(Required action):
An exact reproduction of all the entries below is required.

(Data under study):
* * * * * * *

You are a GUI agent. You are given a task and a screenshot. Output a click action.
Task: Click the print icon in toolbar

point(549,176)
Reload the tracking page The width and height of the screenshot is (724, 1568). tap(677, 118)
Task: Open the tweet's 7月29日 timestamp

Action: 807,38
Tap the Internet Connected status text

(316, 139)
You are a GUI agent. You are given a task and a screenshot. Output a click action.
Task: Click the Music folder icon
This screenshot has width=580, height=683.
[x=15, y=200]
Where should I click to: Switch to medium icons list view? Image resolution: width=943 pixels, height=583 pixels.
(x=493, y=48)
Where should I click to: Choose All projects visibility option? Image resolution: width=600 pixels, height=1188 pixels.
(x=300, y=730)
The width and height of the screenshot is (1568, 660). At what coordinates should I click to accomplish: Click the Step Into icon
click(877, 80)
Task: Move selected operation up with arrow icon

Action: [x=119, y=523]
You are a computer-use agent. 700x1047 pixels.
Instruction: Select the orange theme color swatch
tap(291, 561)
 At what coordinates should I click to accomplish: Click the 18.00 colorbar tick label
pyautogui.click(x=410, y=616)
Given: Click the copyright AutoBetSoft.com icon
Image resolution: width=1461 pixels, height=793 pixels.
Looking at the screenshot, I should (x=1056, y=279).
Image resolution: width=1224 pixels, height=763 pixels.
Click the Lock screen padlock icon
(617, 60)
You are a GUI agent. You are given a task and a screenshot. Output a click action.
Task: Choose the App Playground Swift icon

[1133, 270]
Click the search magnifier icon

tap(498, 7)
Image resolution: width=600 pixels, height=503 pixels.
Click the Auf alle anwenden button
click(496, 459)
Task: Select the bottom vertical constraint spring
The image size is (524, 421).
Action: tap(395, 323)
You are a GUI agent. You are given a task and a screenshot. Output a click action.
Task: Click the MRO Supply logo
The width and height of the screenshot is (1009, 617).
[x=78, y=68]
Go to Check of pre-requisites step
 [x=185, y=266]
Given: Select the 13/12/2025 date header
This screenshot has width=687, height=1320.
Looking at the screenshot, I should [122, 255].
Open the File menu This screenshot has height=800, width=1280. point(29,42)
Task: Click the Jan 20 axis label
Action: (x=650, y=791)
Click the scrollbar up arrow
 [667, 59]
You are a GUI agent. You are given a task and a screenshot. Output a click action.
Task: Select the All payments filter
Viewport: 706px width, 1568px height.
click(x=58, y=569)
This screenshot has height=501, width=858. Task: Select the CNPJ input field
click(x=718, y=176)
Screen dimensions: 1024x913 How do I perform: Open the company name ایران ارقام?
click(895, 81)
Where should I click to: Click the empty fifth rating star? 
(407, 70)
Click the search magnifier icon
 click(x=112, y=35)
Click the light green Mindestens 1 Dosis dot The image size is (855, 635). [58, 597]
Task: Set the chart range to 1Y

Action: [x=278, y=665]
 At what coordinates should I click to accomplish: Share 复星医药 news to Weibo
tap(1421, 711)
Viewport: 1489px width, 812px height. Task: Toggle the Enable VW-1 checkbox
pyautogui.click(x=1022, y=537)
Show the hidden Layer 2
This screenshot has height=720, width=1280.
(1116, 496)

* * * * * * *

(Reply to the exercise):
You are a GUI agent. You are given a task and a screenshot. Output a click action.
Task: Click the print icon in toolbar

point(549,176)
Reload the tracking page The width and height of the screenshot is (724, 1568). tap(677, 118)
Task: Open the tweet's 7月29日 timestamp

Action: 807,38
Tap the Internet Connected status text

(316, 139)
You are a GUI agent. You are given a task and a screenshot. Output a click action.
Task: Click the Music folder icon
This screenshot has width=580, height=683.
[x=15, y=200]
Where should I click to: Switch to medium icons list view? Image resolution: width=943 pixels, height=583 pixels.
(x=493, y=48)
Where should I click to: Choose All projects visibility option? Image resolution: width=600 pixels, height=1188 pixels.
(x=300, y=730)
The width and height of the screenshot is (1568, 660). At what coordinates should I click to accomplish: Click the Step Into icon
click(877, 80)
Task: Move selected operation up with arrow icon

Action: [x=119, y=523]
You are a computer-use agent. 700x1047 pixels.
Instruction: Select the orange theme color swatch
tap(291, 561)
 At what coordinates should I click to accomplish: Click the 18.00 colorbar tick label
pyautogui.click(x=410, y=616)
Given: Click the copyright AutoBetSoft.com icon
Image resolution: width=1461 pixels, height=793 pixels.
Looking at the screenshot, I should (x=1056, y=279).
Image resolution: width=1224 pixels, height=763 pixels.
Click the Lock screen padlock icon
(617, 60)
You are a GUI agent. You are given a task and a screenshot. Output a click action.
Task: Choose the App Playground Swift icon

[1133, 270]
Click the search magnifier icon

tap(498, 7)
Image resolution: width=600 pixels, height=503 pixels.
Click the Auf alle anwenden button
click(496, 459)
Task: Select the bottom vertical constraint spring
The image size is (524, 421).
Action: tap(395, 323)
You are a GUI agent. You are given a task and a screenshot. Output a click action.
Task: Click the MRO Supply logo
The width and height of the screenshot is (1009, 617).
[x=78, y=68]
Go to Check of pre-requisites step
 [x=185, y=266]
Given: Select the 13/12/2025 date header
This screenshot has width=687, height=1320.
Looking at the screenshot, I should [122, 255].
Open the File menu This screenshot has height=800, width=1280. point(29,42)
Task: Click the Jan 20 axis label
Action: (x=650, y=791)
Click the scrollbar up arrow
 [667, 59]
You are a GUI agent. You are given a task and a screenshot. Output a click action.
Task: Select the All payments filter
Viewport: 706px width, 1568px height.
click(x=58, y=569)
This screenshot has height=501, width=858. Task: Select the CNPJ input field
click(x=718, y=176)
Screen dimensions: 1024x913 How do I perform: Open the company name ایران ارقام?
click(895, 81)
Where should I click to: Click the empty fifth rating star? 
(407, 70)
Click the search magnifier icon
 click(x=112, y=35)
Click the light green Mindestens 1 Dosis dot The image size is (855, 635). [58, 597]
Task: Set the chart range to 1Y

Action: [x=278, y=665]
 At what coordinates should I click to accomplish: Share 复星医药 news to Weibo
tap(1421, 711)
Viewport: 1489px width, 812px height. Task: Toggle the Enable VW-1 checkbox
pyautogui.click(x=1022, y=537)
Show the hidden Layer 2
This screenshot has height=720, width=1280.
(1116, 496)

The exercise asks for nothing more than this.